Couples recovery work is offered as structured coaching rather than insurance-based therapy. Relationship rupture and attachment repair do not fit cleanly within a mental health diagnosis model, and this work focuses on structured relational repair rather than treating a psychiatric disorder.

Because this is coaching:

• Sessions are not billed to insurance
• A diagnosis is not required
• Work can be conducted virtually with couples in any U.S. state
• Coaching is educational and skills-based in nature

Format

All couples begin with:

  1. Individual assessment sessions for each partner

  2. A joint readiness consultation

Ongoing sessions follow the phased repair model outlined above.

Fee

$175 per 50-minute virtual session.

Longer sessions for disclosure or impact work are scheduled in extended formats and prorated accordingly.

Choosing the Right Starting Point

Couples therapy after betrayal requires stabilization before repair.

If you are unsure whether you are ready to begin couples work, consider the following:

Begin with individual recovery work if acting out has not fully stopped, disclosure is incomplete, or regulation capacity is still developing. Structured individual stabilization is often the first phase of repair.

Request a readiness consultation if acting out has stopped consistently, disclosure is complete, and both partners are willing to engage in structured repair.

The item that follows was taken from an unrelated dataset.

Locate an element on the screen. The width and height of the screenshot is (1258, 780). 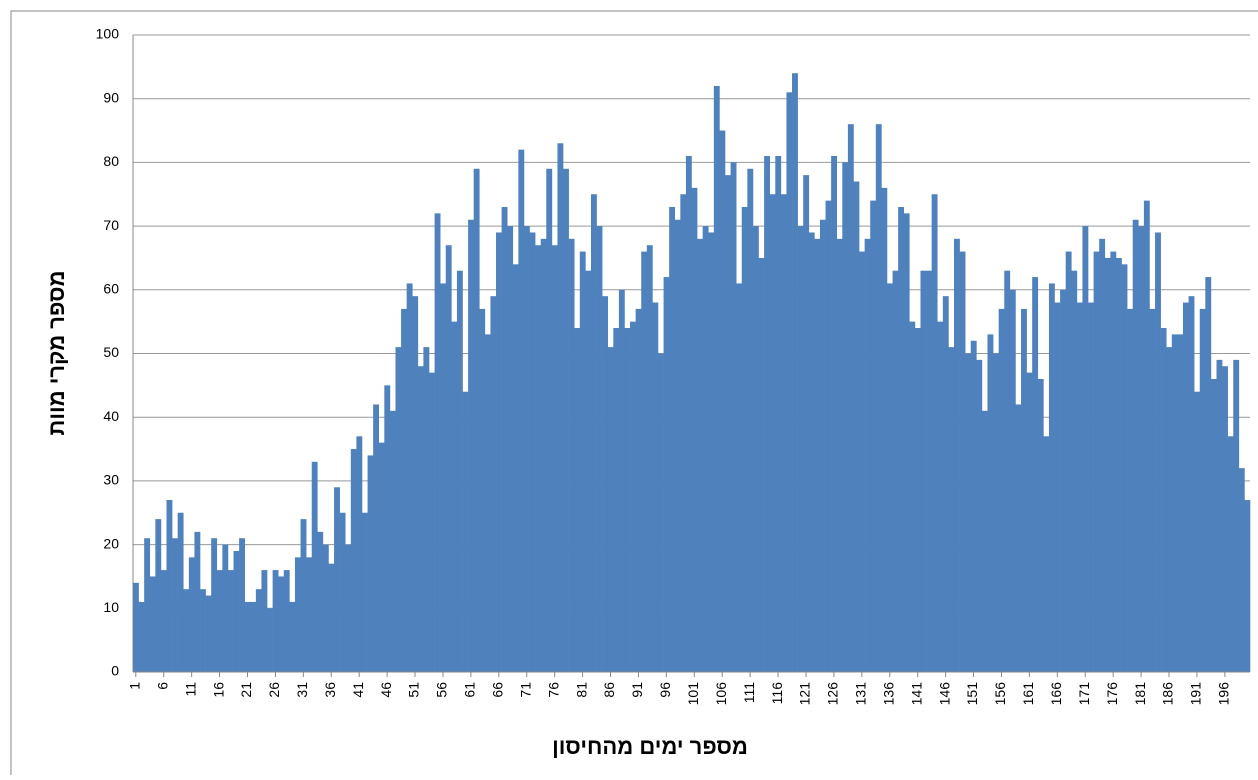
y-tick-label: 40 is located at coordinates (111, 416).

Delay couples therapy if conversations routinely escalate into emotional flooding, defensiveness, or shutdown. Additional stabilization may be necessary before conjoint work can be effective.

All couples begin with individual consultations for each partner, followed by a joint readiness consultation to determine the appropriate phase of work.

This structure protects both partners from entering repair prematurely and reduces the risk of retraumatization.